Given that your database may take "up to a minute", 1% is slightly more than 1/2 second, so you should see any associated progress bar move every 1/2 second or so. That sounds like pretty smooth reporting to me.
(Other answers describe why its difficult to attach the progress to a SQL-query)
You'll need to figure out a way to measure the progress of your query. Instead of one long query, you might be able to do it in batches (say of 10, then the progress increments by 10% each time).
The example is showing how to batch long processes so they can be reported. The 'sleep' instruction in the example would be replaced by a call to a method that did a time-consuming, batchable job.
In your case, unless you can split up your query into multiple parts, you can't really use ReportProgress to give feedback - you won't have any progress to report. A SQL query is a one-shot run, and ReportProgress is used for batchable things.
You may want to look into optimizing your database - it's possible that an index on a heavily-used table or something similar could be a big help. If this isn't possible, you'll have to find a way to do batched queries against the data (or get back the whole thing and go through it in code - ugh) if you want to be able to report meaningful progress.

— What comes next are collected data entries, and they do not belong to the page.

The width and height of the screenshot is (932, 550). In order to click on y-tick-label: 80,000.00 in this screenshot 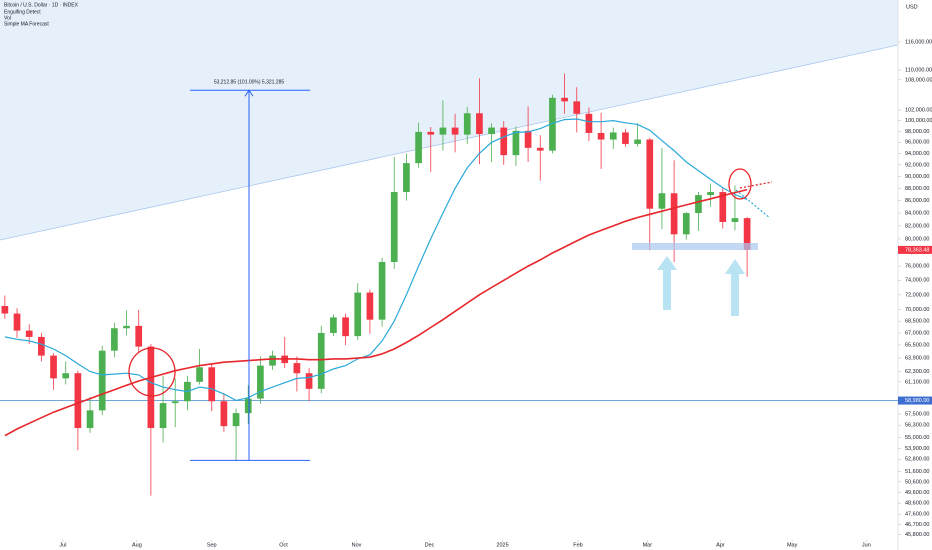, I will do `click(917, 239)`.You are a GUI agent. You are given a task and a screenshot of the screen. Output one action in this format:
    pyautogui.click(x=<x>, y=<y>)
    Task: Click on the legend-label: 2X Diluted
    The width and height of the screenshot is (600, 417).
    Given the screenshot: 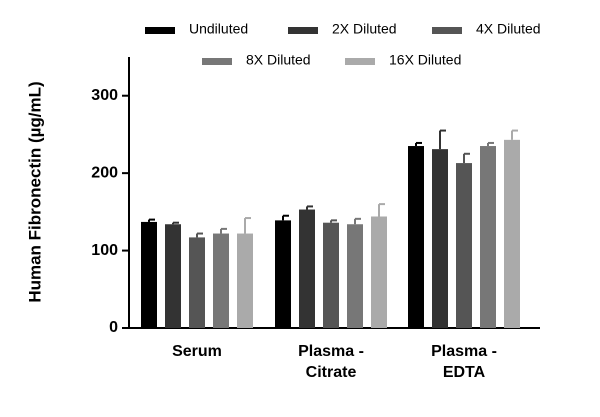 What is the action you would take?
    pyautogui.click(x=364, y=29)
    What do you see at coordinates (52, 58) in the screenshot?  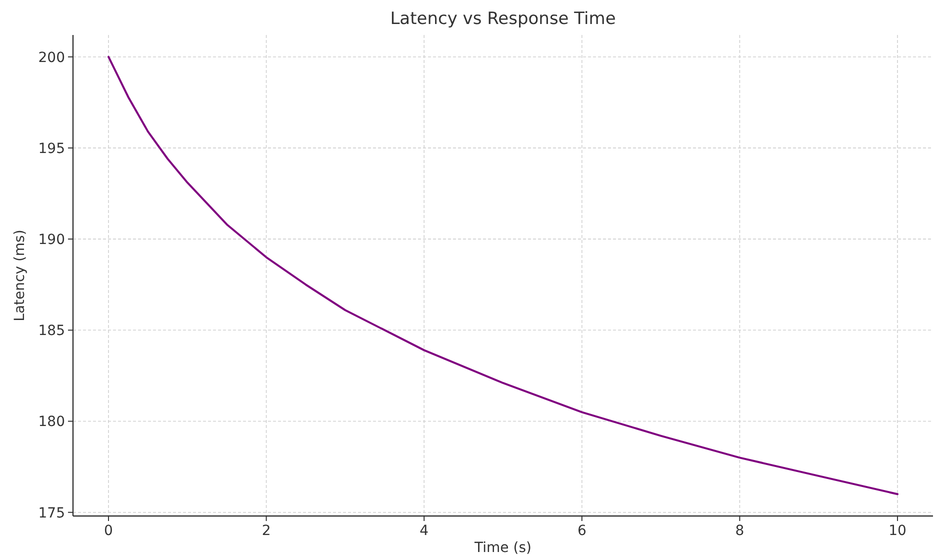 I see `y-tick-label: 200` at bounding box center [52, 58].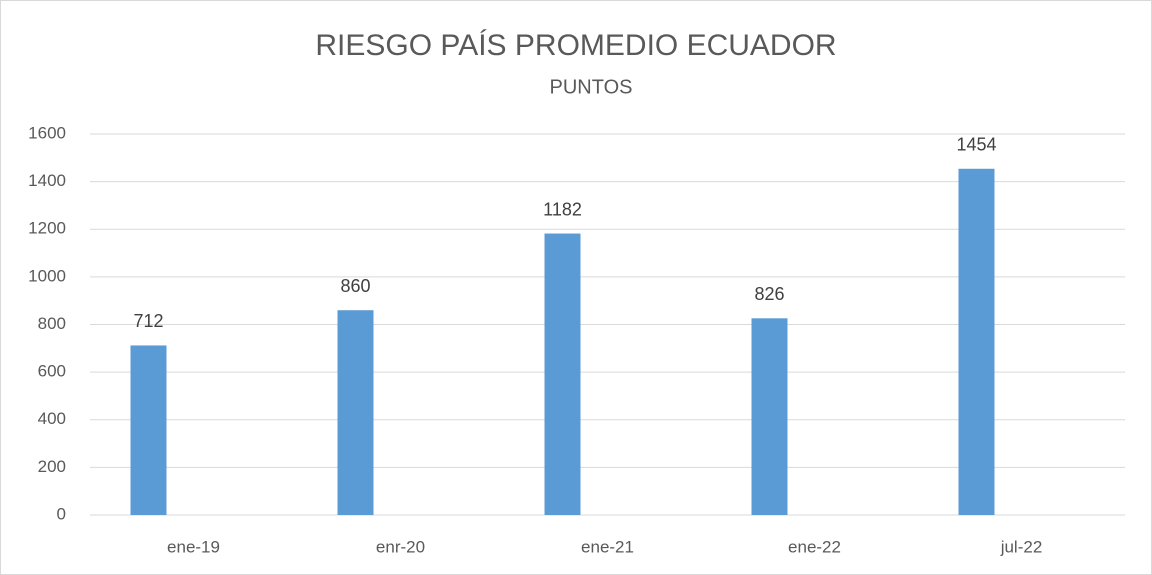 The height and width of the screenshot is (575, 1152). Describe the element at coordinates (562, 209) in the screenshot. I see `data-label: 1182` at that location.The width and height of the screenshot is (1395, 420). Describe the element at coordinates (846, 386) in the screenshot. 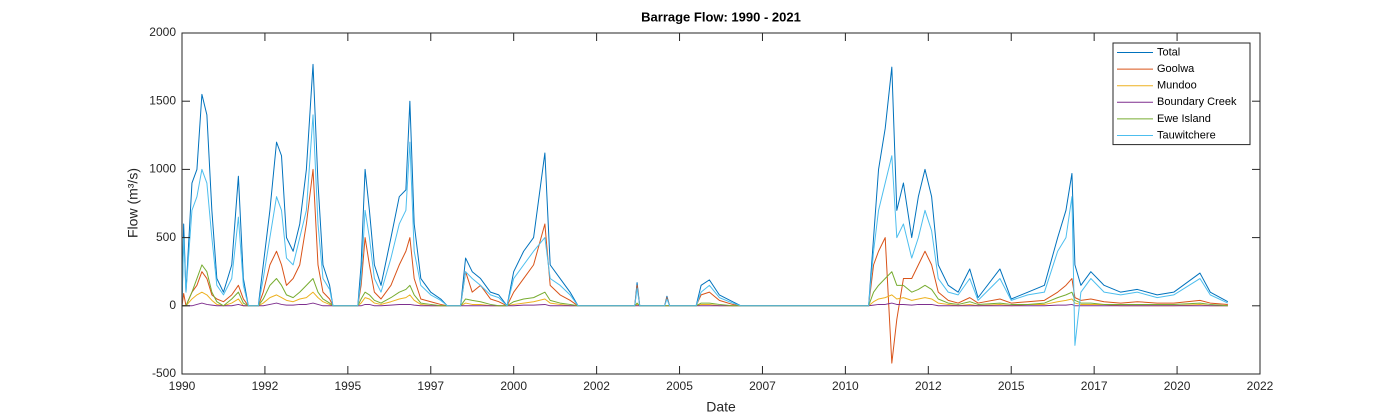

I see `x-tick-label: 2010` at that location.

The example code is just that: An example. So the 10 is arbitrary. It simply shows an example of estimating progress. In this case there are 10 discrete steps, so it can estimate progress easily.
I don't want to guess how long it may
take to complete a query, I want
actual progress.
A database query provides no means to report progress. You cannot do anything but guess.
What I do is this:
Assume that the longest time it will take is the timeout period for the connection. This way if the query fails because the connection died, the user will get a perfectly accurate progress bar. Most queries take far, far less time than the timeout value, so the user sees a little progress and then suddenly it completes. This gives the user the illusion that things happened better than expected!
To accomplish it I perform the Db query asyncronously and run the progress bar off a UI timer rather than using a BackgroundWorker.